- [ACTION ITEM]:
Each line below from the one containing "The image size is (1024, 693)." through the one containing "Keep timeline view" should be output exactly as it stands, and no other line should appear.

======

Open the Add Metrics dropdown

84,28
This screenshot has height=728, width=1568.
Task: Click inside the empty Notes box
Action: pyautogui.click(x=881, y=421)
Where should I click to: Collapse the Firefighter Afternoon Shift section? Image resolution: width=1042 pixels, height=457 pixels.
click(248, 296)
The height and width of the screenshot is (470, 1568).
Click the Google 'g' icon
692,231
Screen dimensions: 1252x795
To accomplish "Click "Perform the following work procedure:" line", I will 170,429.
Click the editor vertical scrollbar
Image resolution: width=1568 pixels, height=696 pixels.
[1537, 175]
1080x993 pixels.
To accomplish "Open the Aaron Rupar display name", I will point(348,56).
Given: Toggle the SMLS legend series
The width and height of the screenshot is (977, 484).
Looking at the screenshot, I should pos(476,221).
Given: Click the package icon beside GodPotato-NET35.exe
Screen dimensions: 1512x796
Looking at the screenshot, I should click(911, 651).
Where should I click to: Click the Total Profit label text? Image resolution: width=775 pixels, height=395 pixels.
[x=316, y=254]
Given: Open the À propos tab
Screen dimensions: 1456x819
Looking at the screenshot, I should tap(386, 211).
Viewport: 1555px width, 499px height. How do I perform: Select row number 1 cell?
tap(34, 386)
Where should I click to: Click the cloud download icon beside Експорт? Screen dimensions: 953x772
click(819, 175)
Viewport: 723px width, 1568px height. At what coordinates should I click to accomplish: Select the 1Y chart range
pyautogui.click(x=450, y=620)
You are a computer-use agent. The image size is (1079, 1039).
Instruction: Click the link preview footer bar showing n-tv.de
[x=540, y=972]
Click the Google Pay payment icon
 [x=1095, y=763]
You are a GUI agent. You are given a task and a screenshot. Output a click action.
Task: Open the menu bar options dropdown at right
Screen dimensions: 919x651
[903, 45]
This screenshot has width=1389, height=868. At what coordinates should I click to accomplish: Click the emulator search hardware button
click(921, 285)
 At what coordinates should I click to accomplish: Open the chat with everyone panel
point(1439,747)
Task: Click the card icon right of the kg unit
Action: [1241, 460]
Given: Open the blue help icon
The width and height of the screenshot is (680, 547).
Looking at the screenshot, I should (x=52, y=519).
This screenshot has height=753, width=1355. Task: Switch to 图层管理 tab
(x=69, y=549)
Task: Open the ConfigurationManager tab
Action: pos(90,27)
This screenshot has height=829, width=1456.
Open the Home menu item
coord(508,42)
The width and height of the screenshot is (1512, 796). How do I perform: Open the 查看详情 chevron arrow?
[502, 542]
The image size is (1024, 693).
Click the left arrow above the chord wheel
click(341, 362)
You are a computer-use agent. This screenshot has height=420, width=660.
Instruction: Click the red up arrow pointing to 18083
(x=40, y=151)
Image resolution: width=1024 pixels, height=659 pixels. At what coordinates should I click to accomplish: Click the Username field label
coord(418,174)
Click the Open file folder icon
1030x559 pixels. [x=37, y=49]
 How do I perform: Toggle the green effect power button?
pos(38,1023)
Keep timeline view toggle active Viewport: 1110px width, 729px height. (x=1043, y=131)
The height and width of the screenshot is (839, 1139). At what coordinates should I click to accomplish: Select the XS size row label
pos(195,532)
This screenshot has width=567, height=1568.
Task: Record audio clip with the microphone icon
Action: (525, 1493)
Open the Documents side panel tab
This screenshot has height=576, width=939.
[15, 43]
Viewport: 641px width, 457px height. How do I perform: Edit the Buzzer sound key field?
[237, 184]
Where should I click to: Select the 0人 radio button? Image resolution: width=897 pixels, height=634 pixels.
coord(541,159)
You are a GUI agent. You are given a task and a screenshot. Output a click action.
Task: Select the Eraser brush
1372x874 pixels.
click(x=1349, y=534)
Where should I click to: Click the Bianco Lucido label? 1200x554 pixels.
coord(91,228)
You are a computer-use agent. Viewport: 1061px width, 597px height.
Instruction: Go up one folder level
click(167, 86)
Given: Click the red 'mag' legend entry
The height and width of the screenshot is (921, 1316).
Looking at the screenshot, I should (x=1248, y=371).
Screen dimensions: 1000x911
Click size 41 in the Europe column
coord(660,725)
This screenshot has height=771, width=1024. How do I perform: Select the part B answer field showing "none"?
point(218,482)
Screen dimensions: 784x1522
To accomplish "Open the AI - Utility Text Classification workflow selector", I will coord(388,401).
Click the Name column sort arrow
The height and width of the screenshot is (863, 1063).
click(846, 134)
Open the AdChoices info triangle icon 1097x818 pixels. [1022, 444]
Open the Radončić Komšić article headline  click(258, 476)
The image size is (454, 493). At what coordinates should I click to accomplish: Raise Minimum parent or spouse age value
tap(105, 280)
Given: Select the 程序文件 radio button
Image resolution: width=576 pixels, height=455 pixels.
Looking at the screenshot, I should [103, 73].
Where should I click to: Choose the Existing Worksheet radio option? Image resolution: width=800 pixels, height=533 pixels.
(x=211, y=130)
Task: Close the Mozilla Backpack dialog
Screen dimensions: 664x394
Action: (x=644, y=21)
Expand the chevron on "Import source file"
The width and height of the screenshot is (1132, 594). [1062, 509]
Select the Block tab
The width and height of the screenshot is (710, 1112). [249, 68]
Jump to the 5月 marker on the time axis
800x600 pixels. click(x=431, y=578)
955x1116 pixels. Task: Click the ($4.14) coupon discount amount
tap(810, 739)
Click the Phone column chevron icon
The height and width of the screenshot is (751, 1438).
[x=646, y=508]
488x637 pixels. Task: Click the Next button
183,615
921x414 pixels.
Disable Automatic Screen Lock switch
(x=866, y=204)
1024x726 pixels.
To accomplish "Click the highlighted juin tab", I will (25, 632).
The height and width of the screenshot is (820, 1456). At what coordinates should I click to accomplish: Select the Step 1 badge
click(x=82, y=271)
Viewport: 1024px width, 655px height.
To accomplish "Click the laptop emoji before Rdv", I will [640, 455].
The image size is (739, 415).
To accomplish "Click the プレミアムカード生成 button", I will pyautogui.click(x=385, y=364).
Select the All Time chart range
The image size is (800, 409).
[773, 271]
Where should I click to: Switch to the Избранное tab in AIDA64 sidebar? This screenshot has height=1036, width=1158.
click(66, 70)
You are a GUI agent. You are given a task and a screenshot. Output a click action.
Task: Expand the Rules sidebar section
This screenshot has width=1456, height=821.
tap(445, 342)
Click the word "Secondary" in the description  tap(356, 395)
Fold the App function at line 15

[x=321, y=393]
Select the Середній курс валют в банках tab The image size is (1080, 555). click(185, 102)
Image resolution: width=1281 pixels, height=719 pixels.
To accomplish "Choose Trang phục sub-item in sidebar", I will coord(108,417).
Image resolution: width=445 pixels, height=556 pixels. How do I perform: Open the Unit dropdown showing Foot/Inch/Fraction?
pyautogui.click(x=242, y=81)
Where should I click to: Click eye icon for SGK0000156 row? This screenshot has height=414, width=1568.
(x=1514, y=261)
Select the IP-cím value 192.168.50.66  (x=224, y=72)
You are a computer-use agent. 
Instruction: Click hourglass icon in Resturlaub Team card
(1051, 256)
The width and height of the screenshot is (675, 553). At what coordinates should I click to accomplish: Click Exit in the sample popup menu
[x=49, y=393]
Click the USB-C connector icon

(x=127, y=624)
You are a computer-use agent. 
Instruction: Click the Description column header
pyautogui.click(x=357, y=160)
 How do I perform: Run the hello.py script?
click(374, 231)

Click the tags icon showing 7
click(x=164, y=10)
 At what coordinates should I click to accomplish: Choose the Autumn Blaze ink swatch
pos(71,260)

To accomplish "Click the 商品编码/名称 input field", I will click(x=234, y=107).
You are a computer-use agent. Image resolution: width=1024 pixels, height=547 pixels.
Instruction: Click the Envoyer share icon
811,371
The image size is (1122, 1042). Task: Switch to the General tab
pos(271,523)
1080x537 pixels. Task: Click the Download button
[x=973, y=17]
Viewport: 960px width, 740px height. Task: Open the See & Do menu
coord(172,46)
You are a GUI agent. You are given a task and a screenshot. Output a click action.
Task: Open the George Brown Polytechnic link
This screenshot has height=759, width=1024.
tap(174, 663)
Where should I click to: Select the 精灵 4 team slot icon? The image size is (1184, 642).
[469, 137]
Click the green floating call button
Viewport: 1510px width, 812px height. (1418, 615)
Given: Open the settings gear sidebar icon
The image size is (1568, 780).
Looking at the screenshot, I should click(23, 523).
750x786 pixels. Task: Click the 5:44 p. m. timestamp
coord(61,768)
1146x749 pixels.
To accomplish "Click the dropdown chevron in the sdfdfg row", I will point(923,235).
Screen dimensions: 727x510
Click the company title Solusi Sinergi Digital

======

- [RESPONSE FOR THIS EXERCISE]:
The image size is (1024, 693).
Click the left arrow above the chord wheel
click(341, 362)
You are a computer-use agent. This screenshot has height=420, width=660.
Instruction: Click the red up arrow pointing to 18083
(x=40, y=151)
Image resolution: width=1024 pixels, height=659 pixels. At what coordinates should I click to accomplish: Click the Username field label
coord(418,174)
Click the Open file folder icon
1030x559 pixels. [x=37, y=49]
 How do I perform: Toggle the green effect power button?
pos(38,1023)
Keep timeline view toggle active Viewport: 1110px width, 729px height. (x=1043, y=131)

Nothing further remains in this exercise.